Akeem Auguste

No. 36
- Position: Cornerback

Personal information
- Born: October 3, 1989 (age 36) Hollywood, Florida, U.S.
- Height: 5 ft 10 in (1.78 m)
- Weight: 185 lb (84 kg)

Career information
- College: South Carolina
- NFL draft: 2013: undrafted

Career history
- Cleveland Browns (2013)*; Seattle Seahawks (2013–2014)*;
- * Offseason and/or practice squad member only

Awards and highlights
- Super Bowl champion (XLVIII);
- Stats at Pro Football Reference

= Akeem Auguste =

American football player (born 1989)

Akeem Auguste (born October 3, 1989) is an American former professional football player who was a cornerback in the National Football League (NFL). He played college football for the South Carolina Gamecocks. Auguste was signed by the Cleveland Browns as an undrafted free agent in 2013. He won a Super Bowl ring with the Seattle Seahawks against the Denver Broncos in Super Bowl XLVIII.

==Early life==
Auguste attended Chaminade-Madonna High School. He was ranked as the 28th-best prospect in the state of Florida and as the 14th-best overall cornerback in the country by Rivals.com.

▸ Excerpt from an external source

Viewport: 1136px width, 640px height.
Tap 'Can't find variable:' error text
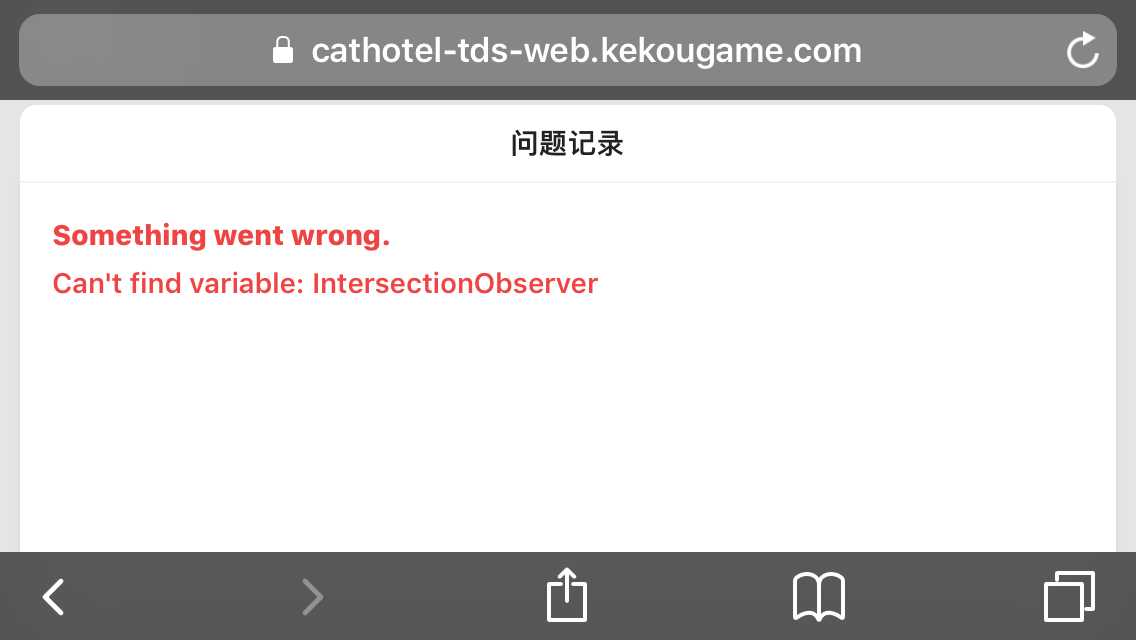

He was selected to the first-team twice in high school.

==Professional career==
On May 13, 2013, Auguste signed with the Cleveland Browns as an undrafted free agent. On August 31, 2013, he was released.

On November 27, 2013, Auguste signed with the Seattle Seahawks to join practice squad. He was released by the Seahawks on August 30, 2014.